→ TASK PROMPT
Extract every line of the data below that contains the string "menu", matching case exactly.

→ EXTRACTED ENTRIES
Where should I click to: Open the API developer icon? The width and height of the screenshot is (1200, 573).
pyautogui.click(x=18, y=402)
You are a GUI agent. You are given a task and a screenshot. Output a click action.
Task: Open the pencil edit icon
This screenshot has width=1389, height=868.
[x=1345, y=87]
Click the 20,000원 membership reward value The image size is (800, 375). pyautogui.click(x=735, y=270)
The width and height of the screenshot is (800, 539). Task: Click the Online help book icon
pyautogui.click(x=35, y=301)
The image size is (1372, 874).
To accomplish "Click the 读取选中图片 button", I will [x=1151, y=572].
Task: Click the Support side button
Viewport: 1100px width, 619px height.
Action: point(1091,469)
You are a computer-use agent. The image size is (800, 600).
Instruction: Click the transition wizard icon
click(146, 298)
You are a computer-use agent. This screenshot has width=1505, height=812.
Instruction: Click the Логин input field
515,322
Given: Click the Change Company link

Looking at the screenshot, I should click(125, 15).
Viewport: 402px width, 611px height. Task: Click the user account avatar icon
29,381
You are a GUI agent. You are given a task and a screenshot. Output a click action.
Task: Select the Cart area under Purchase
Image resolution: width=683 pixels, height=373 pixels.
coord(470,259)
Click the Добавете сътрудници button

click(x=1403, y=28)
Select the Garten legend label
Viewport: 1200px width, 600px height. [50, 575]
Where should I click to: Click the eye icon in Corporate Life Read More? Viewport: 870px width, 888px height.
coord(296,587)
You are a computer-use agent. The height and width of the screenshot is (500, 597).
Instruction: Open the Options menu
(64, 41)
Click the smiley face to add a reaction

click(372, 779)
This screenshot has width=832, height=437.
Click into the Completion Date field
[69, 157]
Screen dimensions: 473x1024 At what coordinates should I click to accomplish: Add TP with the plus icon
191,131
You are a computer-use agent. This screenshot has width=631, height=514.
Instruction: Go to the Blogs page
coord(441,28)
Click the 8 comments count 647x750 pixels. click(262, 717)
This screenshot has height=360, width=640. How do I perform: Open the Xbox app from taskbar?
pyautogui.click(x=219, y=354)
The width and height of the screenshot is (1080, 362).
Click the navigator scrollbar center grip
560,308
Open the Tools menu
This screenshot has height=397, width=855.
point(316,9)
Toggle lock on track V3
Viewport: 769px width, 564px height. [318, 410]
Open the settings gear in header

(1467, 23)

→ PROBLEM SOLUTION
Instruction: Open the Options menu
Open the Tools menu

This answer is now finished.